Collected data:
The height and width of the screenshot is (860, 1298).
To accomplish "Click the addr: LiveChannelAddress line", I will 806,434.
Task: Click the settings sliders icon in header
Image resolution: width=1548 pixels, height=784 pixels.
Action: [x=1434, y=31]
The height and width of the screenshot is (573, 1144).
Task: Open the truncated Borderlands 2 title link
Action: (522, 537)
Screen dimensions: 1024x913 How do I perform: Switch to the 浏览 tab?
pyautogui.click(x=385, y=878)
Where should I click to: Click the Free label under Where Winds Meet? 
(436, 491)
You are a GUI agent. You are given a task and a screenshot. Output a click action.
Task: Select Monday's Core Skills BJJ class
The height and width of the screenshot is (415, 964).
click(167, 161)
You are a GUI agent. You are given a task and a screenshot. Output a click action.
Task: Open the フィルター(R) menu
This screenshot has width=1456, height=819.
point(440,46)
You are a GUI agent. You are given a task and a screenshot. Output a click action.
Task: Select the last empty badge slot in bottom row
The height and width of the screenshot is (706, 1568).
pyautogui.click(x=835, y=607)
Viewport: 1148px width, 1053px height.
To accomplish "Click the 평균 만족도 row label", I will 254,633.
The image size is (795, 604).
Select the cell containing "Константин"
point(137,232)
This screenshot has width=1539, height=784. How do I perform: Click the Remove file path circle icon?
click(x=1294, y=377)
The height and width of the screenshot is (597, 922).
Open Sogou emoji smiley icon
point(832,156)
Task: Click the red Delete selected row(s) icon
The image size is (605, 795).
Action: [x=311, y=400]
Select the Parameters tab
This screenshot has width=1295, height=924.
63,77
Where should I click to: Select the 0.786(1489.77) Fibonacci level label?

- _Description of the task_
Take the lines from the top of the data through the one that contains "Task: Click the settings" and copy them exactly, leaving out every line after it.

- _Task result_
The height and width of the screenshot is (860, 1298).
To accomplish "Click the addr: LiveChannelAddress line", I will 806,434.
Task: Click the settings sliders icon in header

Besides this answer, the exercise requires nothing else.